Testo ▸
======

Genius loci come creazione
di un luogo mentale, di un dispositivo generatore di immagini e passioni
che alimentano il mondo poetico di un autore. Un paesaggio particolare
con la sua geografia, clima, aria, luce si trasforma in spazio della rappresentazione.
Per Franco Scaldati (scrittore,
attore, regista cha appartiene alla tradizione delle autori-attori di teatro,
come Eduardo De Filippo, Giovanni Testori, Carmelo Bene) Palermo è
il luogo dove si origina e si forma la sua scrittura.
«Napoli respira la commedia,
noi respiriamo la tragedia. In Sicilia, a Palermo in particolare, tutto
è mistero. Noi siamo legati da una matassa che è impossibile
sciogliere. La nostra è la terra delle culture sconfitte, sconfitte
perciò misteriose perciò trionfanti. Le nostre sono verità
sapienziali, non sono mai verità definite come quelle delle culture
vincenti, come le verità di quelle società dello sviluppo
che oggi sembrano così livellate. [...] A Palermo comincia tutto
e non finisce niente. Ma questo non finire non riguarda soltanto Palermo,
la Sicilia, il Sud: riguarda tutta l'umanità, è il suo -
è il nostro - problema. Scrivere di Palermo significa scrivere dell'uomo.

======

Compito richiesto A ▸ Individua, per favore, tutte le righe qui sotto che contengono la parola "Select" e ricopiale per intero. Tieni conto di maiuscole e minuscole.

======

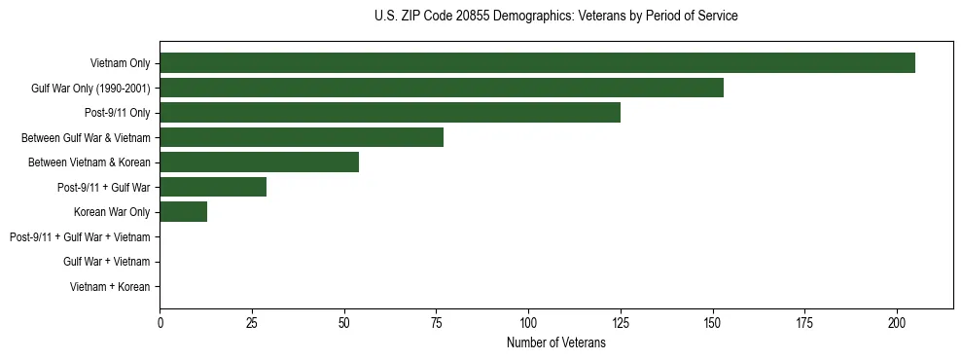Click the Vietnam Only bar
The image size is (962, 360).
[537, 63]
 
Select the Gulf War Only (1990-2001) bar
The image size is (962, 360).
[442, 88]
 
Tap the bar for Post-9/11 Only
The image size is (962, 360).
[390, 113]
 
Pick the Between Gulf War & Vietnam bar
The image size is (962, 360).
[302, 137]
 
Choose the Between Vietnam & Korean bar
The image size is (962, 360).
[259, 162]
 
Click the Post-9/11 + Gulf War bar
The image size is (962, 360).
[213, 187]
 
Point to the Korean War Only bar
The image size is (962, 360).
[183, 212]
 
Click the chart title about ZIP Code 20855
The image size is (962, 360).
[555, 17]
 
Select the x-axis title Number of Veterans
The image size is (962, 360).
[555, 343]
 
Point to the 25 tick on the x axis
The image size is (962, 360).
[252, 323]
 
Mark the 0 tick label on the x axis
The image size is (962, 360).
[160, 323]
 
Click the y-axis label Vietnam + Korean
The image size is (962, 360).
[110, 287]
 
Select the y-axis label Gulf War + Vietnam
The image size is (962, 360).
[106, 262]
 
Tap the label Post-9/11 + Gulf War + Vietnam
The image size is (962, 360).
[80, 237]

======

Compito richiesto B ▸ Traduci in inglese questa frase del testo su Palermo: «Scrivere di Palermo significa scrivere dell'uomo.»

Esito del compito A ▸
Select the Gulf War Only (1990-2001) bar
Select the x-axis title Number of Veterans
Select the y-axis label Gulf War + Vietnam

Esito del compito B ▸ Writing about Palermo means writing about man.